* BEGIN *

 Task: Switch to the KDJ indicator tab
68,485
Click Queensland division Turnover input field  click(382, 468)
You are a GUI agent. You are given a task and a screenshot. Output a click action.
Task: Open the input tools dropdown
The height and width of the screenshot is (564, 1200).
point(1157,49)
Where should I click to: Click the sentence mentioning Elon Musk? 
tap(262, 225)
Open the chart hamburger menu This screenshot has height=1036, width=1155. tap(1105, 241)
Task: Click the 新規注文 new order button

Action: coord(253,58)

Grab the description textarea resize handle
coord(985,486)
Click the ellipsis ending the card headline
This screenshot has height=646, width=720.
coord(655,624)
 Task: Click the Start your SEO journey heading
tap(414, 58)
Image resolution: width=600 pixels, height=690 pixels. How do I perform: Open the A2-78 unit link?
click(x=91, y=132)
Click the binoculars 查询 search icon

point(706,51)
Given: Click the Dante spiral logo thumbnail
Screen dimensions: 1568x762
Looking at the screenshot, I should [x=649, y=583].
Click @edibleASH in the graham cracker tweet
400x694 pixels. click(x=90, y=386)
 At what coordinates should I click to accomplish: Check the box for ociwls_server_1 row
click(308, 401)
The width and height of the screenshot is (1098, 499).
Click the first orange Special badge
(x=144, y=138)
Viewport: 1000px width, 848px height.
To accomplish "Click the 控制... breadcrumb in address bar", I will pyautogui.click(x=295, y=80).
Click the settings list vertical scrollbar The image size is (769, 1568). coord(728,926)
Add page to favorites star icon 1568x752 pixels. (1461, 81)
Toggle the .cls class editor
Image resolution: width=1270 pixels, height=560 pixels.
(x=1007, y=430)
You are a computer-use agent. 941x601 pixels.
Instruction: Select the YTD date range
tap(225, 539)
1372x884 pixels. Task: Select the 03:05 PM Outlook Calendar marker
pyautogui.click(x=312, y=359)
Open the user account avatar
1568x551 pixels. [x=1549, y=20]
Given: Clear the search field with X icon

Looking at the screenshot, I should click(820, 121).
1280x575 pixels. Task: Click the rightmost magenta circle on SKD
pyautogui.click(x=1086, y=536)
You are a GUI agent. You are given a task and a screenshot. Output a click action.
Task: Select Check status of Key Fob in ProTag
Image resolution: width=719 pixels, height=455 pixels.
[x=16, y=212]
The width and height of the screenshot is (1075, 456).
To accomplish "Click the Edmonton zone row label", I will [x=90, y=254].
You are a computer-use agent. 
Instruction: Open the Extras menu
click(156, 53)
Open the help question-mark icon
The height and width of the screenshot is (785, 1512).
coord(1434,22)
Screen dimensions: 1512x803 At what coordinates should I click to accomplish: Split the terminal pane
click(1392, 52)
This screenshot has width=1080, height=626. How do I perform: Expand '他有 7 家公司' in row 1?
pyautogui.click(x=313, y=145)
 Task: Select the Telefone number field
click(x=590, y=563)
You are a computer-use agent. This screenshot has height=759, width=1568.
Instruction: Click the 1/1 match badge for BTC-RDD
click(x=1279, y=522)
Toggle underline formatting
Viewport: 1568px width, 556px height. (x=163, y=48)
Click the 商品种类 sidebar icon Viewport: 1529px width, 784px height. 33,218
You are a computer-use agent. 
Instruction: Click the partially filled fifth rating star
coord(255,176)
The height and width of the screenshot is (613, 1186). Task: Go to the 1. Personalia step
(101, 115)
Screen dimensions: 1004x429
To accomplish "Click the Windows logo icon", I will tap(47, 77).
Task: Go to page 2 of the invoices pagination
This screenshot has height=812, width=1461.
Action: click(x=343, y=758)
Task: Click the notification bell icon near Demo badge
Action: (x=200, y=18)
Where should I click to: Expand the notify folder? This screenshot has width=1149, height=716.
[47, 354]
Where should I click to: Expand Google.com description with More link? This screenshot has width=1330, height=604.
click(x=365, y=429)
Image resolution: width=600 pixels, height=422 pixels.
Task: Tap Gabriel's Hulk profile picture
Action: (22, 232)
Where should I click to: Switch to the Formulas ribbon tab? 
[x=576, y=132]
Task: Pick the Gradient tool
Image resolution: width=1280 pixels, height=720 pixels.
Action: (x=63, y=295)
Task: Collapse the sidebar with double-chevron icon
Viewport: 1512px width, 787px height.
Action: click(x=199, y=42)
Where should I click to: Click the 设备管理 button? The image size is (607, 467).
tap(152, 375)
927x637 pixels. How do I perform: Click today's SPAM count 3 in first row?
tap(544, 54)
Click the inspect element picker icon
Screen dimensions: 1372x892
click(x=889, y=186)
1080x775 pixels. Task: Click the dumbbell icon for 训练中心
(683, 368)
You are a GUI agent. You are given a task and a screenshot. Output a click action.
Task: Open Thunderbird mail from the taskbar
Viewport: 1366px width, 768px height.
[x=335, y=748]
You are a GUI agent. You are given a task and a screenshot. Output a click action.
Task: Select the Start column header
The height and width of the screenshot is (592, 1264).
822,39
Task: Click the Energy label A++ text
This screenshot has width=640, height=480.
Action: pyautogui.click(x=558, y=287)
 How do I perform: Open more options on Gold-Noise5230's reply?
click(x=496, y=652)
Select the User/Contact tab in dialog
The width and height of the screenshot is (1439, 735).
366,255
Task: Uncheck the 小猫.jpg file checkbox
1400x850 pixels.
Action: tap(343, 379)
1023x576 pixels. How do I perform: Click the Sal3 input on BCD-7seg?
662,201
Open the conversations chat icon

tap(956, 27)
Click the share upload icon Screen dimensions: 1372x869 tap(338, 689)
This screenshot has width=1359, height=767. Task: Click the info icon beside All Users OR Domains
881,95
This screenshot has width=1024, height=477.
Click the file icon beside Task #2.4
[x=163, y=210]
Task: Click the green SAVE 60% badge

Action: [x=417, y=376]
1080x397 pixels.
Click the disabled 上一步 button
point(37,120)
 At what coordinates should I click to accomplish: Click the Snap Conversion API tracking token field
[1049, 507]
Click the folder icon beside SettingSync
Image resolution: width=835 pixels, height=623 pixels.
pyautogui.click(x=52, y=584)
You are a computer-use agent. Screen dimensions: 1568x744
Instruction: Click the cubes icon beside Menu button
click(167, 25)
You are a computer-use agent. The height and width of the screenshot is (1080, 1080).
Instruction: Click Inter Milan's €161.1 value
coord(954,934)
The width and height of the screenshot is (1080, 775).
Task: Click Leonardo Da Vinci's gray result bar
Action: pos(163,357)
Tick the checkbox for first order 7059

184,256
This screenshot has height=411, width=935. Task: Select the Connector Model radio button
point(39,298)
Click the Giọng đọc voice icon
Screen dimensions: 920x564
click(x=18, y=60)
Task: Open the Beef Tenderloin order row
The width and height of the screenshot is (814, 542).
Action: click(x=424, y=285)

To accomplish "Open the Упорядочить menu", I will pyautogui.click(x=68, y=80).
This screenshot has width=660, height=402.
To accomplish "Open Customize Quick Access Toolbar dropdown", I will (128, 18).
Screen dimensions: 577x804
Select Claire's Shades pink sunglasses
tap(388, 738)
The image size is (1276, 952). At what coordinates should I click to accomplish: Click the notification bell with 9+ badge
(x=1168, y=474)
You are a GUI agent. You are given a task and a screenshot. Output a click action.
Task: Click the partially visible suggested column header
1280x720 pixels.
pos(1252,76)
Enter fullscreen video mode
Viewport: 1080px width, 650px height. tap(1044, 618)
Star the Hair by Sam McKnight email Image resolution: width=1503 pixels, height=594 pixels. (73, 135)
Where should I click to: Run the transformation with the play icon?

* END *

EXERCISE TASK ->
Reproduce verbatim the lines running from the one containing "Where should I click to: Expand the" through the one containing "Action: (x=63, y=295)", both included.

OUTPUT OF THE TASK ->
Where should I click to: Expand the notify folder? This screenshot has width=1149, height=716.
[47, 354]
Where should I click to: Expand Google.com description with More link? This screenshot has width=1330, height=604.
click(x=365, y=429)
Image resolution: width=600 pixels, height=422 pixels.
Task: Tap Gabriel's Hulk profile picture
Action: (22, 232)
Where should I click to: Switch to the Formulas ribbon tab? 
[x=576, y=132]
Task: Pick the Gradient tool
Image resolution: width=1280 pixels, height=720 pixels.
Action: (x=63, y=295)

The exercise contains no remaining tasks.